Exercise brief:
Transcribe each record word for word. Skip the images.

Information:
☆ ☆ ☆

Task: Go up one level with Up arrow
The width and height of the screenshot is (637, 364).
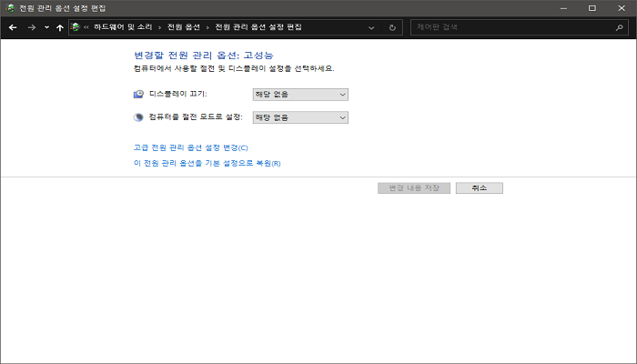Action: coord(60,28)
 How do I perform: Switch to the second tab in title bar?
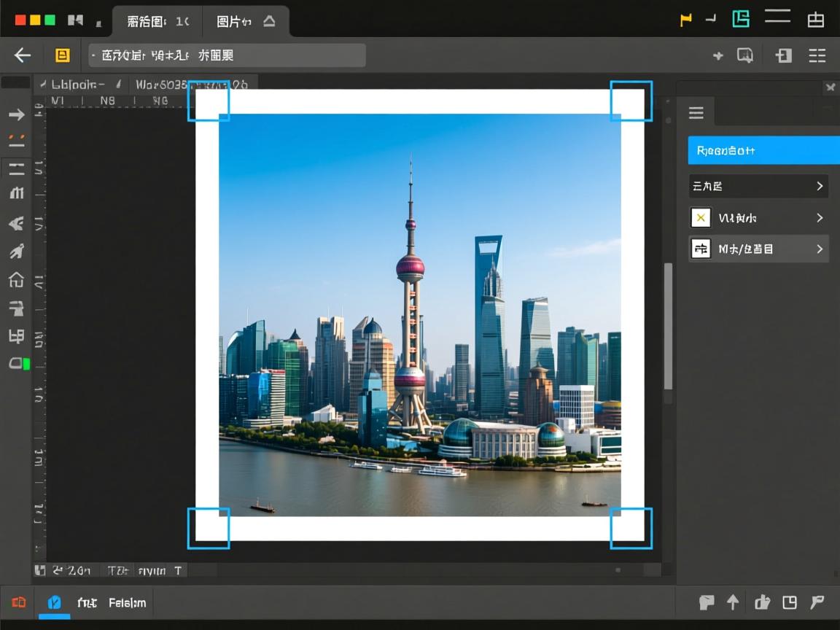245,21
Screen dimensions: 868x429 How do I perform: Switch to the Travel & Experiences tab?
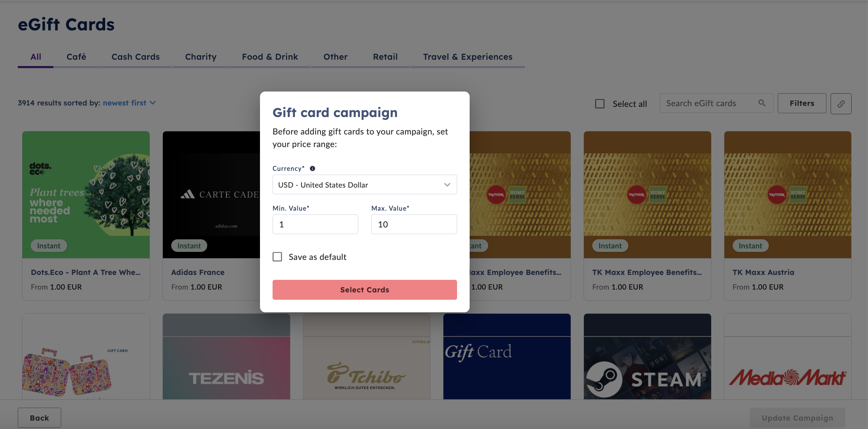(468, 57)
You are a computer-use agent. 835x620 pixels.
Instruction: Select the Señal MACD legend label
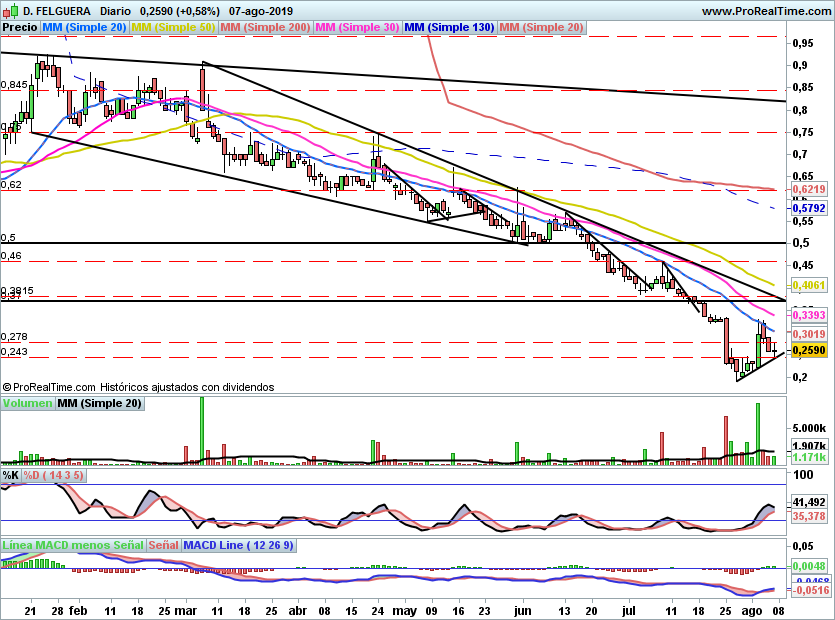tap(163, 545)
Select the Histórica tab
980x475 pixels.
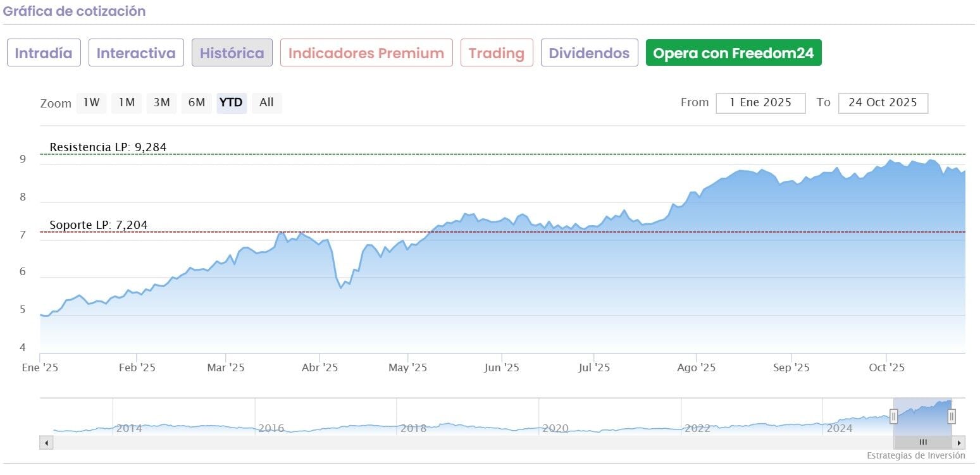click(232, 53)
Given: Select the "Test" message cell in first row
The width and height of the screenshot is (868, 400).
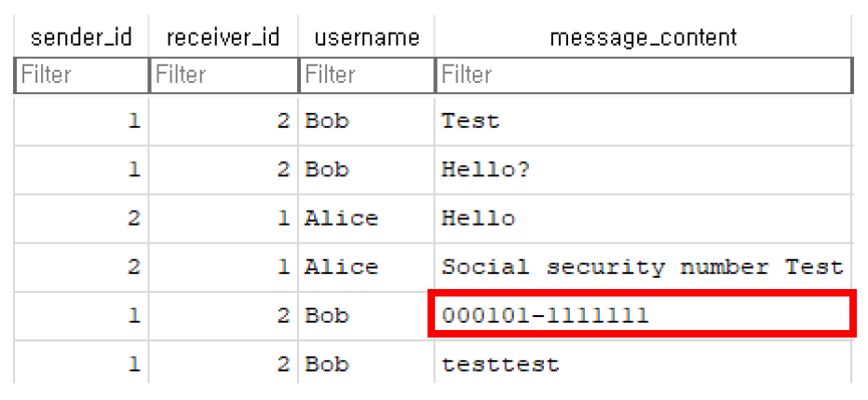Looking at the screenshot, I should tap(470, 121).
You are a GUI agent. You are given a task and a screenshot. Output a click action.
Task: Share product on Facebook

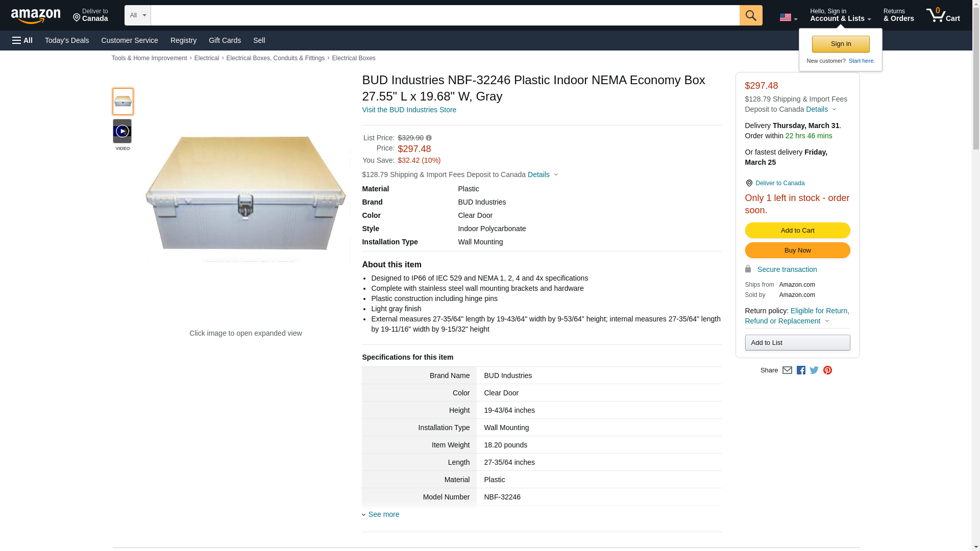(x=801, y=370)
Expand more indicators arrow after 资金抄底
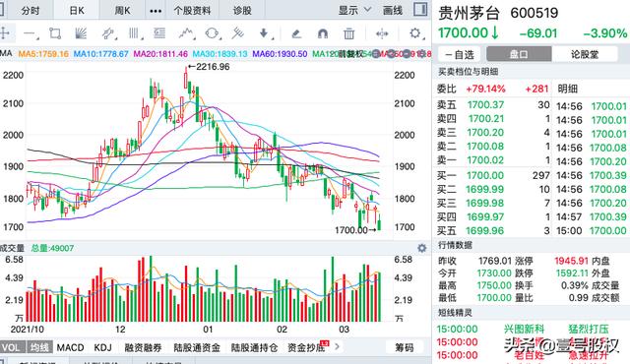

☆ ☆ ☆

Answer to this problem:
Task: Go up one level with Up arrow
The width and height of the screenshot is (637, 364).
Action: coord(60,28)
 How do I perform: Switch to the second tab in title bar?
245,21
Screen dimensions: 868x429 How do I perform: Switch to the Travel & Experiences tab?
(468, 57)
You are a computer-use agent. 835x620 pixels.
Instruction: Select the Señal MACD legend label
tap(163, 545)
Select the Histórica tab
980x475 pixels.
click(232, 53)
Given: Select the "Test" message cell in first row
The width and height of the screenshot is (868, 400).
Looking at the screenshot, I should tap(470, 121).
You are a GUI agent. You are given a task and a screenshot. Output a click action.
Task: Share product on Facebook

(x=801, y=370)
Expand more indicators arrow after 资金抄底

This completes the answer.